Trying to get an alert when the GCE VM is in down state by creating Alerting Policy.
Metric: compute.googleapis.com/instance/uptime
Resource : VM instance
And made the configuration that in order to trigger an alert when this condition is absent for 3 minutes.
To simulate this above behavior , I have stopped the VM but it is not triggering an alert , meanwhile data is not visible in graph of the alerting policy
Have attached trigger configuration
None of the metrics are giving reliable alerts when the VM is in stopped state,which are compute.googleapis.com/instance/uptime or uptime of the monitoring agent or cpu utilization metrics until you create alerting poilicy with MQL - Monitoring Query language.

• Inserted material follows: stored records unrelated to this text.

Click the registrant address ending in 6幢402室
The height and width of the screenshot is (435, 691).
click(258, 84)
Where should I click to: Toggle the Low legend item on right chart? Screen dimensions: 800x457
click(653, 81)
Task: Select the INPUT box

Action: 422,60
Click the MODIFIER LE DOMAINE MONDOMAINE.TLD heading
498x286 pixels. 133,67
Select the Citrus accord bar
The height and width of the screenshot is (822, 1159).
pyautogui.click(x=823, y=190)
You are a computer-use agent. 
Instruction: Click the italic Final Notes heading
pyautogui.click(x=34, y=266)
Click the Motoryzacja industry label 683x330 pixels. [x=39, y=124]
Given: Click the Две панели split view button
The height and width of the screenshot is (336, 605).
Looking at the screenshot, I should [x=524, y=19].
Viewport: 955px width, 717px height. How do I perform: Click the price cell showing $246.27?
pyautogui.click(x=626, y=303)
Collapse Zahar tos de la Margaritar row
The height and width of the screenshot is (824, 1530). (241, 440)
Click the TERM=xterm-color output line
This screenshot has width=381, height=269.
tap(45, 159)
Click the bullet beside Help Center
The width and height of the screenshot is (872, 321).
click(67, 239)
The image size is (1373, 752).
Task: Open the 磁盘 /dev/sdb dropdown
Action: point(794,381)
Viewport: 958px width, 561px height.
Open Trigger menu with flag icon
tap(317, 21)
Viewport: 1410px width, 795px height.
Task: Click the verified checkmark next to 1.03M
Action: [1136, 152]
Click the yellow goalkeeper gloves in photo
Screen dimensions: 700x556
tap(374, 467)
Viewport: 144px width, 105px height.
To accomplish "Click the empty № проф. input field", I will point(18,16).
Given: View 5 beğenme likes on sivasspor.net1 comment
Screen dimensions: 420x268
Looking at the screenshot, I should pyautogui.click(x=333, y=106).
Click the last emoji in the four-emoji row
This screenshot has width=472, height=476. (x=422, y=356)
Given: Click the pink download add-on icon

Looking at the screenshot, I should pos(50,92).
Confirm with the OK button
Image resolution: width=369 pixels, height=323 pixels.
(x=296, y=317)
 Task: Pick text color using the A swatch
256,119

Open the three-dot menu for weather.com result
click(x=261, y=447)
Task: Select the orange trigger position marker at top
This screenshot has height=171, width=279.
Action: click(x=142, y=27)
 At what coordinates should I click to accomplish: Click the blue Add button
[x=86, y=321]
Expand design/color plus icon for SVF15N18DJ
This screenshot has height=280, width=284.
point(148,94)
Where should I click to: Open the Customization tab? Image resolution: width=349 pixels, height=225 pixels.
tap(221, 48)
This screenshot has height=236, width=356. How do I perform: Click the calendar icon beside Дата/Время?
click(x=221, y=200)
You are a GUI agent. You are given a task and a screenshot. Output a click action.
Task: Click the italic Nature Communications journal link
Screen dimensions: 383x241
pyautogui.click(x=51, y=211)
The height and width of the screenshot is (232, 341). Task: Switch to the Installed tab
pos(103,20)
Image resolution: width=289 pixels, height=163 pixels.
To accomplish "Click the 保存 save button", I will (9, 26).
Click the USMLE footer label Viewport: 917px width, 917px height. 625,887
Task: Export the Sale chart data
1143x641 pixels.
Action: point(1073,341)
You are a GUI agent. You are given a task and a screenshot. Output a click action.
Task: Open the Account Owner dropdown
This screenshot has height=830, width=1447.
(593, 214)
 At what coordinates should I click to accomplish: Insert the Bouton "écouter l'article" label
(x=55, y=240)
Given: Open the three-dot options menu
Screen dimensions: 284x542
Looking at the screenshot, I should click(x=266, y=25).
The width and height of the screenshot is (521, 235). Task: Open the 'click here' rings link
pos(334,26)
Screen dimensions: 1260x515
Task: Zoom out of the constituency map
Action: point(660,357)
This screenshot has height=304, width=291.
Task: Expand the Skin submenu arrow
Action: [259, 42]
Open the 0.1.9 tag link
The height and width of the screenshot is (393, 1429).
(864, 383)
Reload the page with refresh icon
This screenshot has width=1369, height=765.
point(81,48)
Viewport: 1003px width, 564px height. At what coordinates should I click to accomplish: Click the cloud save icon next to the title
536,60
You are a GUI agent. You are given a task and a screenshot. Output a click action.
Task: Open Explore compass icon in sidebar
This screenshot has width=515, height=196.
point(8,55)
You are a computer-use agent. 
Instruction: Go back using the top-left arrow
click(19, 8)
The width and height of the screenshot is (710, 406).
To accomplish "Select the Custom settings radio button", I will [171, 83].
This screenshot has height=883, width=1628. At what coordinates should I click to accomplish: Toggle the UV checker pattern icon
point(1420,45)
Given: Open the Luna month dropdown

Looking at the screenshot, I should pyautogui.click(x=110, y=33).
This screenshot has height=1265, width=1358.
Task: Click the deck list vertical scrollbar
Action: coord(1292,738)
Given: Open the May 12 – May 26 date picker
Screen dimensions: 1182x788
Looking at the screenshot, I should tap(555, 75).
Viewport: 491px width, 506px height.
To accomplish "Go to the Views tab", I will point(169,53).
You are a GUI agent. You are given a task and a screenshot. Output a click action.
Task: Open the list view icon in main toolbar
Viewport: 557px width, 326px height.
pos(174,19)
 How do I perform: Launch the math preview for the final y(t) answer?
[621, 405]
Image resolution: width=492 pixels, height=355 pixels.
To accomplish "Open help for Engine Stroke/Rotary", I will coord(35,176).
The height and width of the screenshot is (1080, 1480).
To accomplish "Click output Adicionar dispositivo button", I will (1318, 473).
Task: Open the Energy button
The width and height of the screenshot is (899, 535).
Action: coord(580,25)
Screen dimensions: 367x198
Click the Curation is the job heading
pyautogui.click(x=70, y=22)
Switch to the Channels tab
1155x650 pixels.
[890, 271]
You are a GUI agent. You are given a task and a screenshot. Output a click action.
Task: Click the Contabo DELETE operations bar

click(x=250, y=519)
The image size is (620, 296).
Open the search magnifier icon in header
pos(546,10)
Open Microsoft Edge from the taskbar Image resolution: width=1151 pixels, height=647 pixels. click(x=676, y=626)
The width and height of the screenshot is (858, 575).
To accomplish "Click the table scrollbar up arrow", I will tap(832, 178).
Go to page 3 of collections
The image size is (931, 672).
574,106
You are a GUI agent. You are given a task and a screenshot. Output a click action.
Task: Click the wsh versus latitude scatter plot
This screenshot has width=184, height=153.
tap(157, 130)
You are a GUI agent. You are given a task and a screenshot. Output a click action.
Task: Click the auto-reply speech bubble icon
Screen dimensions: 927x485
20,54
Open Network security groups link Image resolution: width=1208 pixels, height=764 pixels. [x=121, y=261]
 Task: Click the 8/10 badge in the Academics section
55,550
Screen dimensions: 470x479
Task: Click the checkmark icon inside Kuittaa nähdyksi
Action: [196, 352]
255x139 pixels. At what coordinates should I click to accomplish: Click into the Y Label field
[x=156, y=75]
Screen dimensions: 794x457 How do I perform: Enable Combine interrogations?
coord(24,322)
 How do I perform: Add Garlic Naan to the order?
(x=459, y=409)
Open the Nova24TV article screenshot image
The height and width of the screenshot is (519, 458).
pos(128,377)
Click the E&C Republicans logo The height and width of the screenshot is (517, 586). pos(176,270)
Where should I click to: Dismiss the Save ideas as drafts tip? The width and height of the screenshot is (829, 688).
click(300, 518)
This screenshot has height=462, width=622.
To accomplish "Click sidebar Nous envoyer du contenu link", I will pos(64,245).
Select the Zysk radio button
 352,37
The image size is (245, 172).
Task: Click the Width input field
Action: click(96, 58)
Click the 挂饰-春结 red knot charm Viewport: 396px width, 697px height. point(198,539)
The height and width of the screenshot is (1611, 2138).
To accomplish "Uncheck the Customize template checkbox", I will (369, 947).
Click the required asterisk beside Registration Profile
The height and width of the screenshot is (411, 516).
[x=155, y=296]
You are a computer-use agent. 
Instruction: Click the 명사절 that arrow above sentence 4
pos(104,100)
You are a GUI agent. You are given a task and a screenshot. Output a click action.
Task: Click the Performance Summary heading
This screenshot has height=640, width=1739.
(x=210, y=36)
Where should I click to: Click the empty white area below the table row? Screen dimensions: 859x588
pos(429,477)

"metrics associated with TERMINATED or DELETED Google Cloud resources are not considered for metric-absence policies. This means you can't use metric-absence policies to test for TERMINATED or DELETED Google Cloud VMs." https://cloud.google.com/monitoring/alerts/types-of-conditions#metric-absence
So as per the above statement we cannot use metic absence policy for stopped vm - As It goes to terminated state after it stopped for sometime.The reason is , it calculates the instance stop time only when it becomes running state again.
But when you configure the same condition with MQL with the same set of metrics , Metric-absence policies works without any issues.
Sample:
Instead of configuring the condition by selecting resource & metric , go to Query Editor and type the below query for getting the alert when the Development environment VM is not in running state for 3 minutes.
fetch gce_instance
| metric 'compute.googleapis.com/instance/uptime'
| filter (metadata.user_labels.env == 'dev')
| group_by 1m, [value_uptime_aggregate: aggregate(value.uptime)]
| every 1m
| absent_for 180s
Not sure this is the bug or not , but this is limitation when we configure the alerting condition in a traditional way and we can resolve this by leveraging MQL.